In the listing, between the lines holding "The width and" and "Gaussian Blur filter", inclusive, change "icon" to "symbol" and leave everything else as it is. Reproduce only those lines, without the pictures.

> Dataset entries
--------------------

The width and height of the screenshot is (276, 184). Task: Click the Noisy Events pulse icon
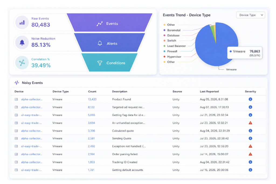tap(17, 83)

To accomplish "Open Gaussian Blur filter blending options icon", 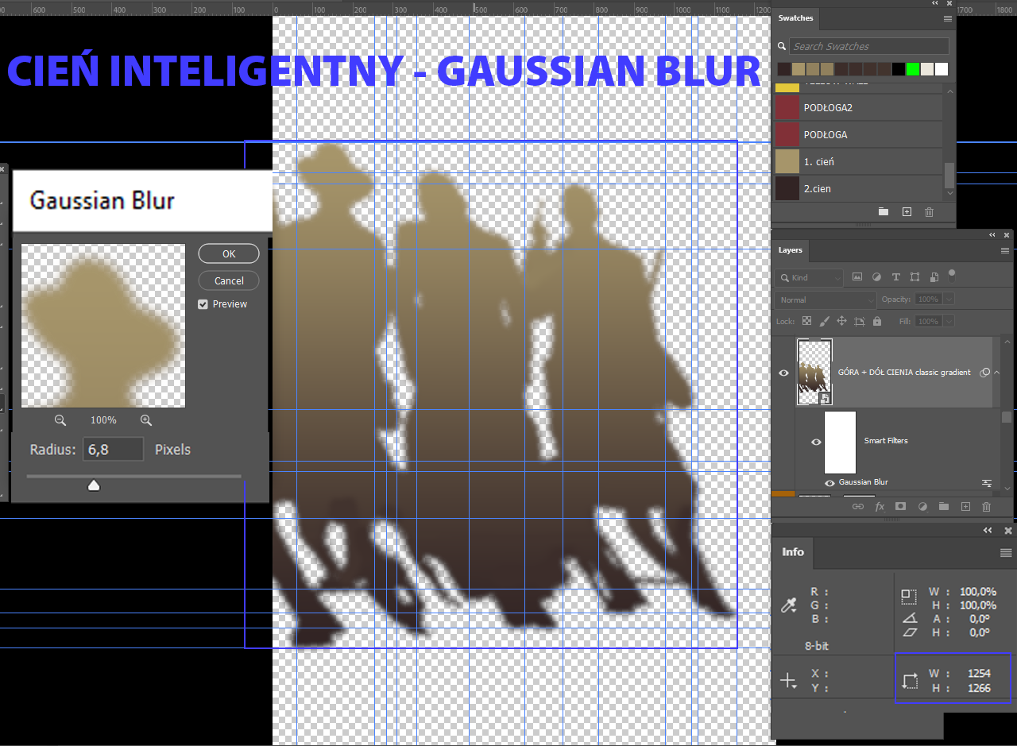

--------------------

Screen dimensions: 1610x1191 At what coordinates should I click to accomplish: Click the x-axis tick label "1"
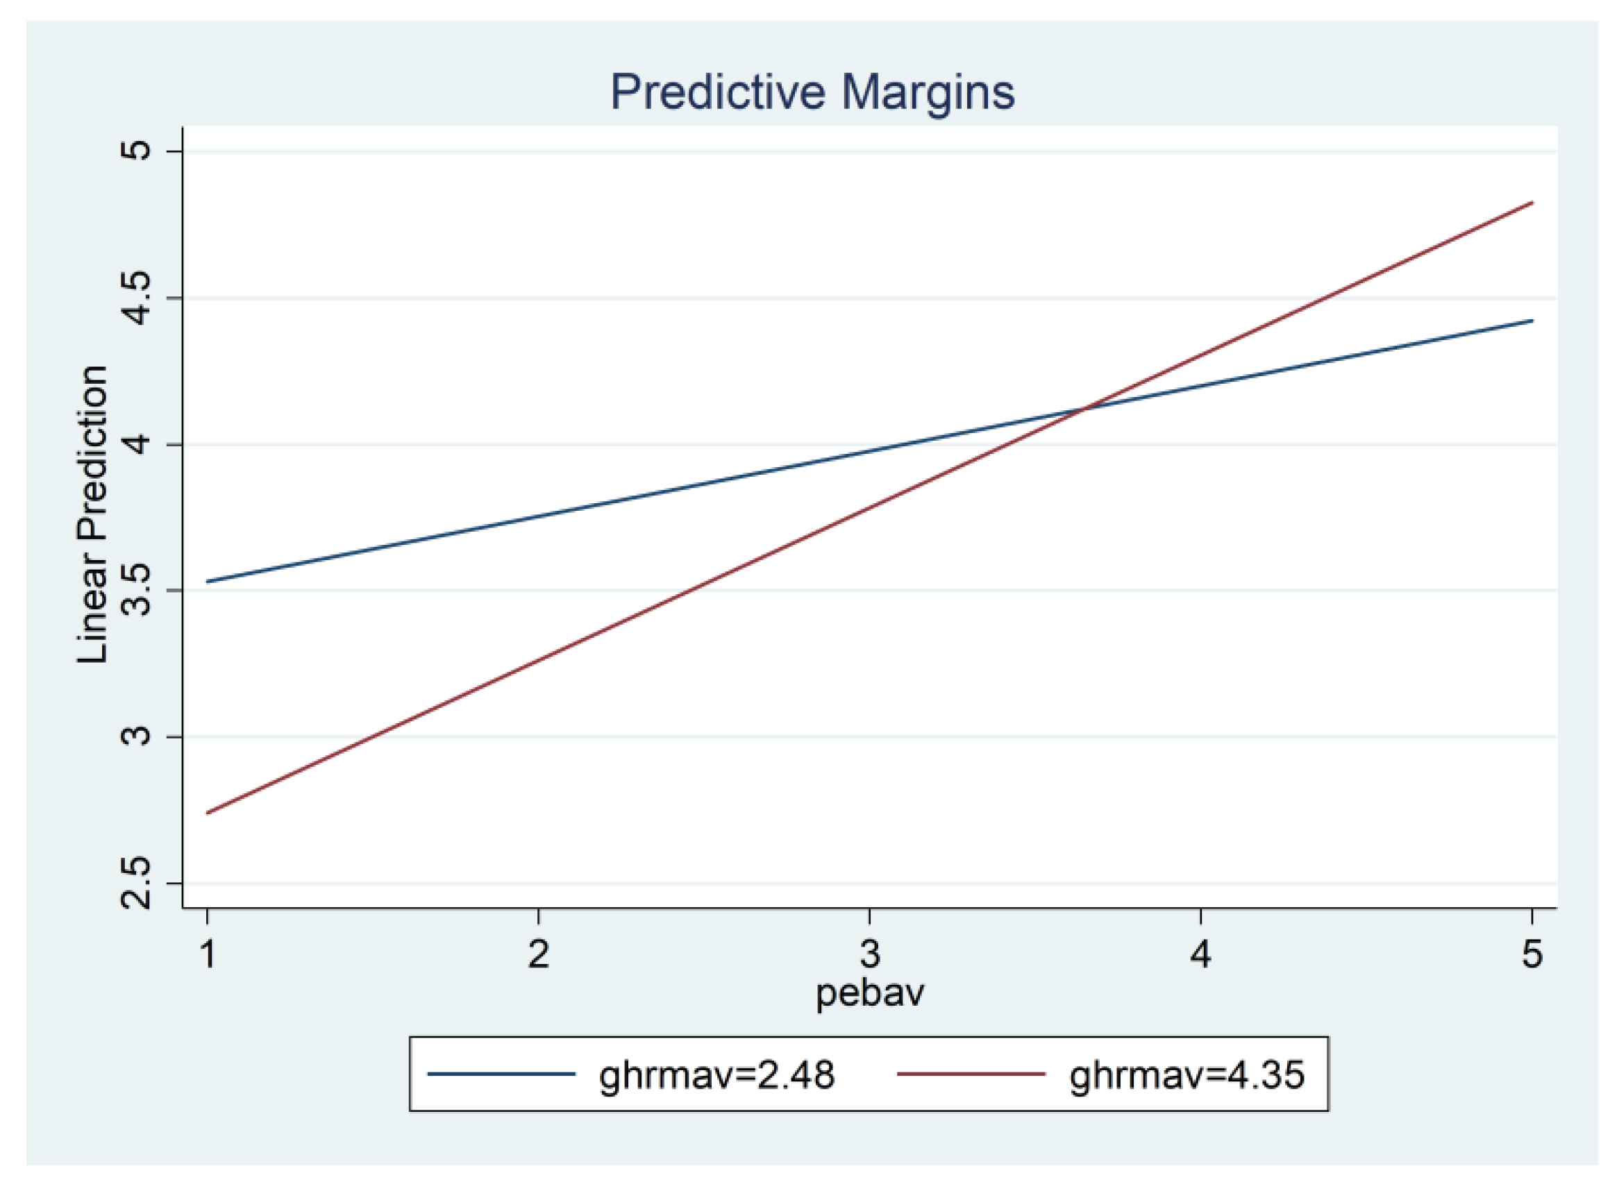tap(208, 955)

--------------------

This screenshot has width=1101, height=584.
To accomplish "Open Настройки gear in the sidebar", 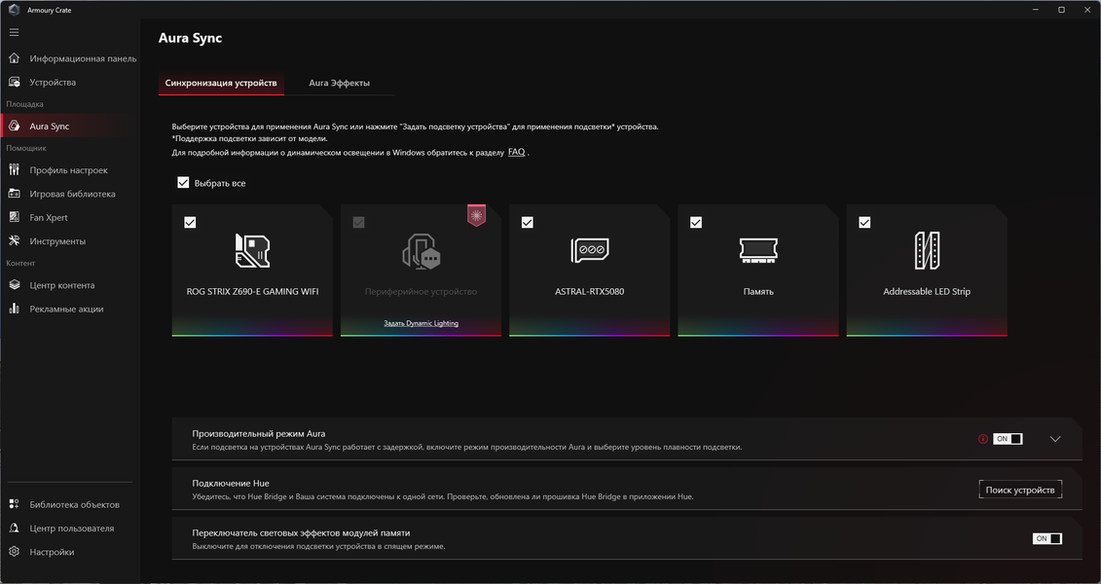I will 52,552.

--------------------

> Output for this exercise
The width and height of the screenshot is (276, 184). Task: Click the Noisy Events pulse symbol
tap(17, 83)

To accomplish "Open Gaussian Blur filter blending options symbol", 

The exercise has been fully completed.